389    Aux termes de l’article 15, paragraphe 2, du règlement nº 17, le plafond de 10 % se rapporte à l’exercice social qui précède la date de la décision par laquelle l’amende est infligée. Il vise le chiffre d’affaires global de l’entreprise concernée, « en ce que seul ce chiffre d’affaires donne une indication de l’importance et de l’influence de cette entreprise sur le marché » (arrêt Électrodes de graphite, points 365 et 367). Ainsi, le plafond tend, notamment, à protéger les entreprises contre un niveau excessif d’amende qui pourrait détruire leur substance économique. Il est donc conséquent que le plafond se rapporte non pas à la période des infractions sanctionnées, qui peut être révolue depuis plusieurs années à la date d’imposition de l’amende, mais à une époque rapprochée de cette date.

390    Il s’ensuit que l’objectif poursuivi par l’introduction du plafond de 10 % ne peut être réalisé que si ce plafond est appliqué, dans un premier temps, à chaque destinataire séparé de la décision infligeant l’amende. Ce n’est que s’il s’avère, dans un second temps, que plusieurs destinataires constituent l’« entreprise » au sens de l’entité économique responsable de l’infraction sanctionnée, et ce encore à la date d’adoption de cette décision, que le plafond peut être calculé sur la base du chiffre d’affaires global de cette entreprise, c’est-à-dire de toutes ses composantes cumulées. En revanche, si cette unité économique a entre-temps été rompue, chaque destinataire de la décision a le droit de se voir appliquer individuellement le plafond en cause.
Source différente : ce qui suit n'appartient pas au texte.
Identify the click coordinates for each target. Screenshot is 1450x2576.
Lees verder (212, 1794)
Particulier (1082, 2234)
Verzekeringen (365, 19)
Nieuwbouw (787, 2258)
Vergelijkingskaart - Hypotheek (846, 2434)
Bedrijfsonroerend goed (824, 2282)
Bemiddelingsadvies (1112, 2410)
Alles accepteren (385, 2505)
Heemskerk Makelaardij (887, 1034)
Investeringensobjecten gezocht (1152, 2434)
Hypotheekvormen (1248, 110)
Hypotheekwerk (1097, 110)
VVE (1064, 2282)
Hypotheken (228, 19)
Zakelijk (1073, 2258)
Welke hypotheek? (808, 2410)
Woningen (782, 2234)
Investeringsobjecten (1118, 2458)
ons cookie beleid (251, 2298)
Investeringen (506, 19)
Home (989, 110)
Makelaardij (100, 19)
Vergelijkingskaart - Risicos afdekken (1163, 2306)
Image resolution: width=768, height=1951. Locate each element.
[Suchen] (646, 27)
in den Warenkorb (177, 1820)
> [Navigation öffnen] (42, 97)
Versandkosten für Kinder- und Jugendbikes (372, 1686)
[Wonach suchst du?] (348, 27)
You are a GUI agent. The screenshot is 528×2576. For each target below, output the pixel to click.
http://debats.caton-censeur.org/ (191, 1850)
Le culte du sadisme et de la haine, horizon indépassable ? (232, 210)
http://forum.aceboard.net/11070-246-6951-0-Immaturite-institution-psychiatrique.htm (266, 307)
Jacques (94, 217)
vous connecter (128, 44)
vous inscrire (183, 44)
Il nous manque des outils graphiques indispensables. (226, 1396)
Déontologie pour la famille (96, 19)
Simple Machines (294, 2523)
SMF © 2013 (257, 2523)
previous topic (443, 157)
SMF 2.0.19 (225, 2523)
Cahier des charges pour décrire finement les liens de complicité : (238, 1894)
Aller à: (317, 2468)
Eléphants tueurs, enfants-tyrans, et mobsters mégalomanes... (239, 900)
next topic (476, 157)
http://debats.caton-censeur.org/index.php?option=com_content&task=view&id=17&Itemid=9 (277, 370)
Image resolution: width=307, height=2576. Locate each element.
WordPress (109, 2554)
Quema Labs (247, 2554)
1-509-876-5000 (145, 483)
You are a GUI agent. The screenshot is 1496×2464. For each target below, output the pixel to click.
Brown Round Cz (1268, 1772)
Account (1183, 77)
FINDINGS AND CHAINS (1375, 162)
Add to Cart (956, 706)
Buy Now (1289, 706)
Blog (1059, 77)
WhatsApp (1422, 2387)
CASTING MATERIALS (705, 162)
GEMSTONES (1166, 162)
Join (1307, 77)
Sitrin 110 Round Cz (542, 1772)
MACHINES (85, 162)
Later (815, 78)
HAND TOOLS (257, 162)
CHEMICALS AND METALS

391    En l’espèce, il est constant que, à la date d’adoption de la Décision, Intech EDM BV n’était plus la société mère d’Intech EDM AG, et ce − ainsi qu’il ressort de la réponse d’Intech à la communication des griefs − depuis 1997. Il est vrai que les deux sociétés Intech appartiennent, depuis 1997, à une même holding suisse, cette holding se présentant comme société « grand-mère » vis-à-vis des deux sociétés Intech qui se sont vu attacher chacune à une société mère différente (considérant 66 et note de bas de page 40 de la Décision). Cependant, la Décision n’indique pas dans quelle mesure le concept d’« entreprise » peut être appliqué, en termes de détention des parts sociales et des pouvoirs d’instruction, au sein de cette holding et, notamment, au regard de la relation existant entre les deux sociétés Intech.

392    Par conséquent, le chiffre d’affaires global d’Intech EDM AG s’étant élevé en 2001 à 4,2 millions d’euros (voir la colonne 2 du tableau 1, point 168 ci-dessus), la Décision doit être annulée en ce qu’elle impose à Intech EDM AG une amende dépassant le plafond de 420 000 euros et en ce que la responsabilité conjointe et solidaire des deux sociétés Intech dépasse ce même plafond.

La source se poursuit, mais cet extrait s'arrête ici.